→ TASK TO COMPLETE
Repeat every entry below exactly.

(Stored data)
- Opening Delimiter -

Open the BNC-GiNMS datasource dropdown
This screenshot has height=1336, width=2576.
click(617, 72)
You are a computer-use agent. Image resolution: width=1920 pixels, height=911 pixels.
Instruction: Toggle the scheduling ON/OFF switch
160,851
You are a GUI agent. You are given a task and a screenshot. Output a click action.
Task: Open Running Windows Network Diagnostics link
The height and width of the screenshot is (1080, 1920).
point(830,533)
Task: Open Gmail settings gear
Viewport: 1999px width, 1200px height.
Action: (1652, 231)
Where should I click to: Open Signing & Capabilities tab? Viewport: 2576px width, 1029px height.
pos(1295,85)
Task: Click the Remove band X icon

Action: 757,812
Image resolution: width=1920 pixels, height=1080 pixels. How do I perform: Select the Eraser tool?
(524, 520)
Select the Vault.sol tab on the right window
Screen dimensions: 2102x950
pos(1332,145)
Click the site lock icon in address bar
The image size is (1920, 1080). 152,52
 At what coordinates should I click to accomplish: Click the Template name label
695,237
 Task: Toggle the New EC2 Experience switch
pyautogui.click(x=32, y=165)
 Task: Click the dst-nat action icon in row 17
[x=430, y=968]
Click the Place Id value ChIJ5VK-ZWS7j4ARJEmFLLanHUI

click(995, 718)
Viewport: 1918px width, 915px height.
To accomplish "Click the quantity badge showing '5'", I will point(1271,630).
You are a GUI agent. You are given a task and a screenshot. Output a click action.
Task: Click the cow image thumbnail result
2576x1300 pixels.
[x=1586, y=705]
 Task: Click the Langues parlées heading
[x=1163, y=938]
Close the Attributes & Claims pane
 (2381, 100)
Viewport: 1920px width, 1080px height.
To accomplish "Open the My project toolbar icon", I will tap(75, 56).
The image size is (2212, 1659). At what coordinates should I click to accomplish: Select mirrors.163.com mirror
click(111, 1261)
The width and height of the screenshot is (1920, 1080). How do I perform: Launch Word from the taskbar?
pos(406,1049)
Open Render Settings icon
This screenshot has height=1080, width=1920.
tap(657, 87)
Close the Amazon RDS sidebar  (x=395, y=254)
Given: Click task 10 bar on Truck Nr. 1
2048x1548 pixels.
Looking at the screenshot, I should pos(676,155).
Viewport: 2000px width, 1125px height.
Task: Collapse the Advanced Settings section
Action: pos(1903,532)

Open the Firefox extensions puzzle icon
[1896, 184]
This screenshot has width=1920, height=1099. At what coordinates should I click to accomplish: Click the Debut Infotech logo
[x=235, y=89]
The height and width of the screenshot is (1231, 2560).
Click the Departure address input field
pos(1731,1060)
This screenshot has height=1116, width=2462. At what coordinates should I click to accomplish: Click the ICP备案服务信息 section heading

- Closing Delimiter -

→ FINAL ANSWER
Open the BNC-GiNMS datasource dropdown
This screenshot has height=1336, width=2576.
click(617, 72)
You are a computer-use agent. Image resolution: width=1920 pixels, height=911 pixels.
Instruction: Toggle the scheduling ON/OFF switch
160,851
You are a GUI agent. You are given a task and a screenshot. Output a click action.
Task: Open Running Windows Network Diagnostics link
The height and width of the screenshot is (1080, 1920).
point(830,533)
Task: Open Gmail settings gear
Viewport: 1999px width, 1200px height.
Action: (1652, 231)
Where should I click to: Open Signing & Capabilities tab? Viewport: 2576px width, 1029px height.
pos(1295,85)
Task: Click the Remove band X icon

Action: 757,812
Image resolution: width=1920 pixels, height=1080 pixels. How do I perform: Select the Eraser tool?
(524, 520)
Select the Vault.sol tab on the right window
Screen dimensions: 2102x950
pos(1332,145)
Click the site lock icon in address bar
The image size is (1920, 1080). 152,52
 At what coordinates should I click to accomplish: Click the Template name label
695,237
 Task: Toggle the New EC2 Experience switch
pyautogui.click(x=32, y=165)
 Task: Click the dst-nat action icon in row 17
[x=430, y=968]
Click the Place Id value ChIJ5VK-ZWS7j4ARJEmFLLanHUI

click(995, 718)
Viewport: 1918px width, 915px height.
To accomplish "Click the quantity badge showing '5'", I will point(1271,630).
You are a GUI agent. You are given a task and a screenshot. Output a click action.
Task: Click the cow image thumbnail result
2576x1300 pixels.
[x=1586, y=705]
 Task: Click the Langues parlées heading
[x=1163, y=938]
Close the Attributes & Claims pane
 (2381, 100)
Viewport: 1920px width, 1080px height.
To accomplish "Open the My project toolbar icon", I will tap(75, 56).
The image size is (2212, 1659). At what coordinates should I click to accomplish: Select mirrors.163.com mirror
click(111, 1261)
The width and height of the screenshot is (1920, 1080). How do I perform: Launch Word from the taskbar?
pos(406,1049)
Open Render Settings icon
This screenshot has height=1080, width=1920.
tap(657, 87)
Close the Amazon RDS sidebar  (x=395, y=254)
Given: Click task 10 bar on Truck Nr. 1
2048x1548 pixels.
Looking at the screenshot, I should pos(676,155).
Viewport: 2000px width, 1125px height.
Task: Collapse the Advanced Settings section
Action: pos(1903,532)

Open the Firefox extensions puzzle icon
[1896, 184]
This screenshot has width=1920, height=1099. At what coordinates should I click to accomplish: Click the Debut Infotech logo
[x=235, y=89]
The height and width of the screenshot is (1231, 2560).
Click the Departure address input field
pos(1731,1060)
This screenshot has height=1116, width=2462. At what coordinates should I click to accomplish: Click the ICP备案服务信息 section heading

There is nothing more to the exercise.